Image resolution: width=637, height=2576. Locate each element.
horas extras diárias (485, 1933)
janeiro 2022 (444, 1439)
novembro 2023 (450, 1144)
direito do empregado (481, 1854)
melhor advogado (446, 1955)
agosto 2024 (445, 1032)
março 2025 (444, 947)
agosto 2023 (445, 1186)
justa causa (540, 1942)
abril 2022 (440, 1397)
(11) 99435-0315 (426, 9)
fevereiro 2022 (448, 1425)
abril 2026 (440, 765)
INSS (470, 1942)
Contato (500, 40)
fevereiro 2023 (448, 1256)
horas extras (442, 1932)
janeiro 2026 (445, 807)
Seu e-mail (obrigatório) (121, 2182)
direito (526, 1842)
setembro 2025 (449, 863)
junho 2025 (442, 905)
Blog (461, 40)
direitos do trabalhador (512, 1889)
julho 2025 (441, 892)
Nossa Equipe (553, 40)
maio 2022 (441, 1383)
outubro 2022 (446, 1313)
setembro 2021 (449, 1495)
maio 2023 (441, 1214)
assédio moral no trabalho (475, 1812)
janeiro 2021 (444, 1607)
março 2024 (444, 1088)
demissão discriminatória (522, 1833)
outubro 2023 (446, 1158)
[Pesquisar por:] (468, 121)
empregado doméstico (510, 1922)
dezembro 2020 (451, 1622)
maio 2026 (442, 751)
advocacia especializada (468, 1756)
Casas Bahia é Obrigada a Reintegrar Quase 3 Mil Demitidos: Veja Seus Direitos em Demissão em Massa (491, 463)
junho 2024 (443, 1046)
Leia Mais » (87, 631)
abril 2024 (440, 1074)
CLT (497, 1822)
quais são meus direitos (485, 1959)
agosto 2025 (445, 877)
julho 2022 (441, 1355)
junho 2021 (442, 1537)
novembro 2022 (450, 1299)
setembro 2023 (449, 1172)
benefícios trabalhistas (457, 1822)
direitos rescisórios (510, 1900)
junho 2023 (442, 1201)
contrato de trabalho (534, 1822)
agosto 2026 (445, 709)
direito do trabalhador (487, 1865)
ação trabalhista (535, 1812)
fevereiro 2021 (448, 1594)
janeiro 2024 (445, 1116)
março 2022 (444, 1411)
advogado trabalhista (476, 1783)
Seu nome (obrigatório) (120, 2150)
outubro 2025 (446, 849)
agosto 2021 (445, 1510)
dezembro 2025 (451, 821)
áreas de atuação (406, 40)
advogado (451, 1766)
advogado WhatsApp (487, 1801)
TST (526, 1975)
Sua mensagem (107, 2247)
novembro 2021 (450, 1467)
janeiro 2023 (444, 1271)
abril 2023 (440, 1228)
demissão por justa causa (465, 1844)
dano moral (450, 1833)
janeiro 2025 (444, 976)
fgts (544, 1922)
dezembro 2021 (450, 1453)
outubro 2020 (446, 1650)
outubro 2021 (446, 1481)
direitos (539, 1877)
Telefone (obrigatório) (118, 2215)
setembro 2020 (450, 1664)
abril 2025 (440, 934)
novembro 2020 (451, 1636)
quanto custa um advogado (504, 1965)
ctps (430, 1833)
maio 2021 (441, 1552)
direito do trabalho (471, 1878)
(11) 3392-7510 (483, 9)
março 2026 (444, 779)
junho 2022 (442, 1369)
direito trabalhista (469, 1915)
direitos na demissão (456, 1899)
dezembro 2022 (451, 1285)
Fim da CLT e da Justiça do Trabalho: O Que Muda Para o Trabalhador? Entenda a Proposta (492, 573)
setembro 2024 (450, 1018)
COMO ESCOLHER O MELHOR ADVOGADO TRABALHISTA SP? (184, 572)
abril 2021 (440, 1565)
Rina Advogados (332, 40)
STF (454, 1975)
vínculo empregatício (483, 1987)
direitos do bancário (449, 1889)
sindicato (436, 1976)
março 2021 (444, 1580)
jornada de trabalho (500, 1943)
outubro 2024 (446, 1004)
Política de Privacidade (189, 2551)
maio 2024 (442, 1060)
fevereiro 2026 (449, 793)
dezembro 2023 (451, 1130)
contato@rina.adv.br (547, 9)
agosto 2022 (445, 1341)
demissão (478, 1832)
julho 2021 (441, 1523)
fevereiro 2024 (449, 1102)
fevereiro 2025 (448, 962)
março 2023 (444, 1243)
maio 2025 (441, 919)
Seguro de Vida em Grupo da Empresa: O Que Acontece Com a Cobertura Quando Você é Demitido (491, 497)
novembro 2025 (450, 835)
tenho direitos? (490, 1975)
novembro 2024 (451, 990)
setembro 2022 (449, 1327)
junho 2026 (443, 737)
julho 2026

...

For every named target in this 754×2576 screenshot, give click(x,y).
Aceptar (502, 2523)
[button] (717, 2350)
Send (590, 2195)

* Description of the task:
With the line that has "abril 2024 (440, 1074)" as the first and the line that has "maio 2025 (441, 919)" as the last, repeat exactly that run of lines above and no more.

* Your solution:
abril 2024 (440, 1074)
CLT (497, 1822)
quais são meus direitos (485, 1959)
agosto 2025 (445, 877)
julho 2022 (441, 1355)
junho 2021 (442, 1537)
novembro 2022 (450, 1299)
setembro 2023 (449, 1172)
benefícios trabalhistas (457, 1822)
direitos rescisórios (510, 1900)
junho 2023 (442, 1201)
contrato de trabalho (534, 1822)
agosto 2026 (445, 709)
direito do trabalhador (487, 1865)
ação trabalhista (535, 1812)
fevereiro 2021 (448, 1594)
janeiro 2024 (445, 1116)
março 2022 (444, 1411)
advogado trabalhista (476, 1783)
Seu nome (obrigatório) (120, 2150)
outubro 2025 (446, 849)
agosto 2021 (445, 1510)
dezembro 2025 (451, 821)
áreas de atuação (406, 40)
advogado (451, 1766)
advogado WhatsApp (487, 1801)
TST (526, 1975)
Sua mensagem (107, 2247)
novembro 2021 (450, 1467)
janeiro 2023 (444, 1271)
abril 2023 (440, 1228)
demissão por justa causa (465, 1844)
dano moral (450, 1833)
janeiro 2025 (444, 976)
fgts (544, 1922)
dezembro 2021 (450, 1453)
outubro 2020 (446, 1650)
outubro 2021 (446, 1481)
direitos (539, 1877)
Telefone (obrigatório) (118, 2215)
setembro 2020 (450, 1664)
abril 2025 (440, 934)
novembro 2020 (451, 1636)
quanto custa um advogado (504, 1965)
ctps (430, 1833)
maio 2021 (441, 1552)
direito do trabalho (471, 1878)
(11) 3392-7510 (483, 9)
março 2026 (444, 779)
junho 2022 (442, 1369)
direito trabalhista (469, 1915)
direitos na demissão (456, 1899)
dezembro 2022 (451, 1285)
Fim da CLT e da Justiça do Trabalho: O Que Muda Para o Trabalhador? Entenda a Proposta (492, 573)
setembro 2024 (450, 1018)
COMO ESCOLHER O MELHOR ADVOGADO TRABALHISTA SP? (184, 572)
abril 2021 (440, 1565)
Rina Advogados (332, 40)
STF (454, 1975)
vínculo empregatício (483, 1987)
direitos do bancário (449, 1889)
sindicato (436, 1976)
março 2021 (444, 1580)
jornada de trabalho (500, 1943)
outubro 2024 (446, 1004)
Política de Privacidade (189, 2551)
maio 2024 (442, 1060)
fevereiro 2026 (449, 793)
dezembro 2023 (451, 1130)
contato@rina.adv.br (547, 9)
agosto 2022 (445, 1341)
demissão (478, 1832)
julho 2021 (441, 1523)
fevereiro 2024 (449, 1102)
fevereiro 2025 (448, 962)
março 2023 (444, 1243)
maio 2025 (441, 919)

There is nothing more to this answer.